Table 2 Named network variants used in the evaluation
Table 3 Attributes of the network variants


The main objective of the evaluation is to investigate the change of dynamics of the coalition formation due to coupling point adaptivity in the system. Overall we want to answer the following questions:

  1. 1.

    Does the modeling approach supports answering the research question and evaluation questions (RQ1)?

  2. 2.

    What is the effect of the adaptations on the coalition dynamics, and can we relate these to the topology attributes (RQ2)?

    1. (a)

      What is the effect of the adaptation on the average coalition size itself?

    2. (b)

      What is the effect of the splitting strategy?

    3. (c)

      Can we estimate the influence of single coupling points using graph metrics?

    4. (d)

      Can we estimate the participation force of single nodes using graph metrics?


For the research, we need to define appropriate metrics which are able to answer the research objective. In the following, all non-trivial metrics used in the evaluation are introduced and motivated.

Coupling points impact The impact of a coupling point x on the coalition’s formation behavior can be described by the difference of some global metric m with x being active or inactive, respectively. We define the impact as

$$\begin{aligned} I_m(x) = m_T(x,\,T_{x, \mathrm{active}}) - m_T(x,\,T_{x,\mathrm{inactive}}) \end{aligned}$$

Here, \(T_{x, \mathrm{active/inactive}}\) is a set of timesteps in which x is active/inactive, \(m_T\) calculates the mean of the metric \(m_T\) within the timesteps defined by \(T_x\). For example, metric \(m_T(x, T)\) could be the average coalition size in the steps T of some coupling point node x.

Node participation force It is also possible to look at the attributes of a node, which enable participation in the coalition formation or the participation in coalitions with certain coalition attributes like mixture or centrality. In the subsequent sections, we will refer to that as participation force.
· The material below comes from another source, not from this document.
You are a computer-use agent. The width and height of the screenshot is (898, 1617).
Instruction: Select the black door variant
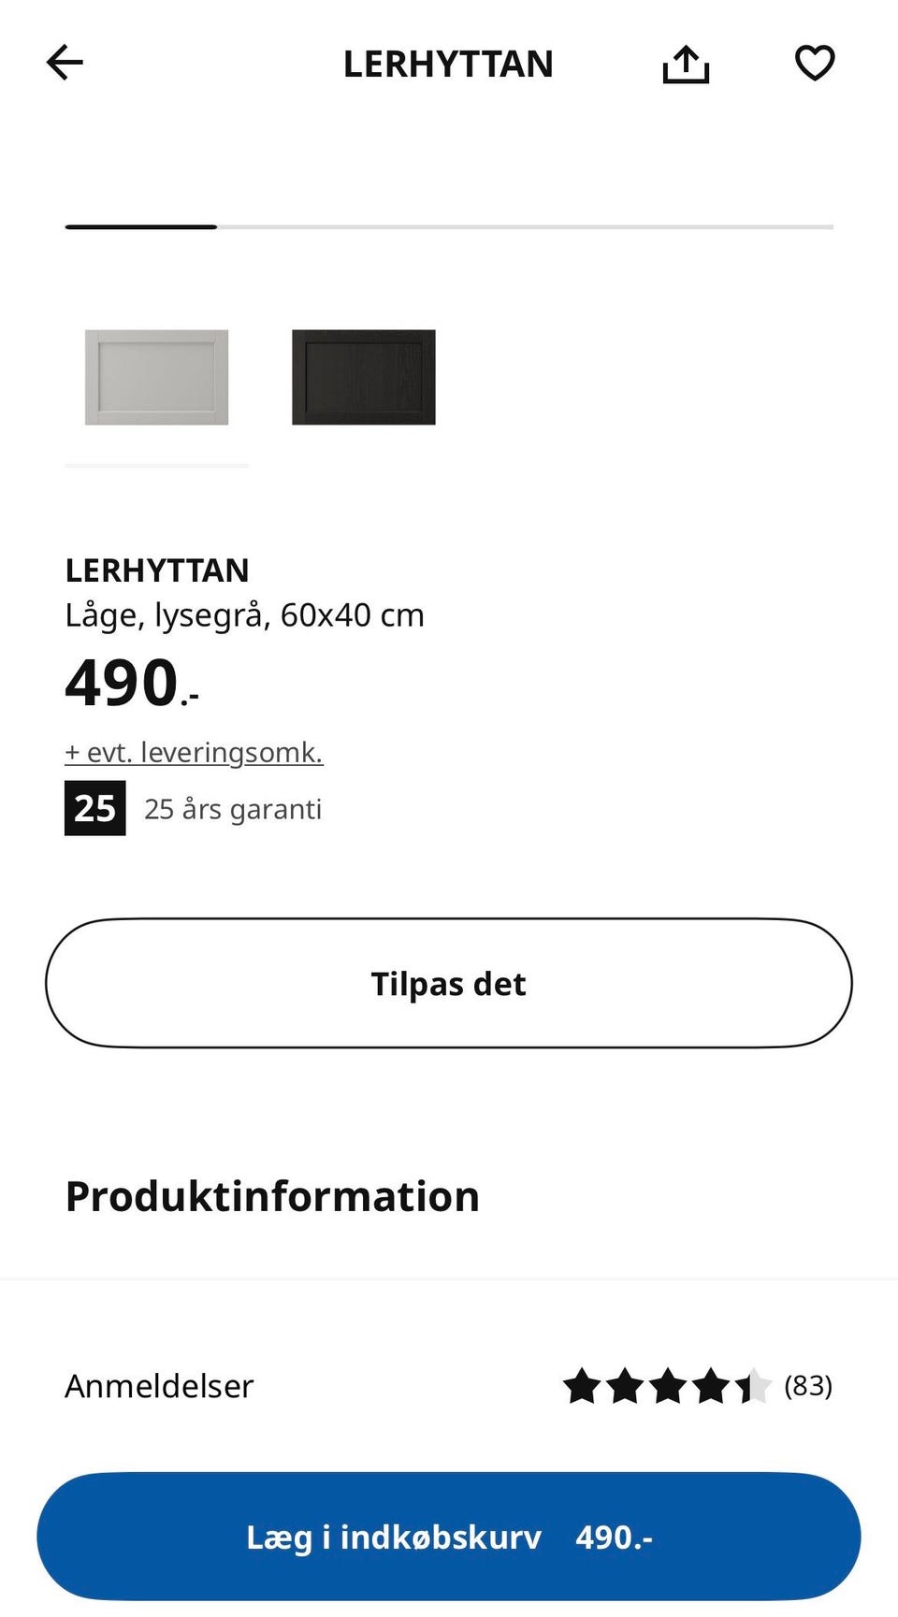(363, 377)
It can be measured using averages over the coalition dynamics described in Definition of coalition dynamics and the following paragraphs.

Node betweenness centrality Measuring centrality is important in energy systems, as a removed high centrality node can lead to a significant lack of short paths in the system, which also influences the neighborhood functions of the nodes. The betweenness centrality (Freeman 1977) defines centrality via the number of shortest paths passing through a node z. We calculate the shortest path using the edge weights described in System Model B, as the line and pipe distances are not able to describe the actual energy distance. Formally it can be defined as follows:

$$\begin{aligned} c_\text{betweenness}^\text{node}(z) =\sum _{u,\,v\in V} \frac{\gamma (u,\,v\,|\,z)}{\gamma (u,\,v)}. \end{aligned}$$

here, \(\gamma (u,\,v)\) is the shortest path from \(u\) to \(v\) while \(\gamma (u,\,v\,|\,z)\) is the shortest path from \(u\) to \(v\) passing through z.

Edge betweenness centrality The coupling point itself is described as a link between two or more networks; consequently, we also want to describe the centrality of edges. For this purpose, the edge betweenness centrality will also be used (Brandes 2008).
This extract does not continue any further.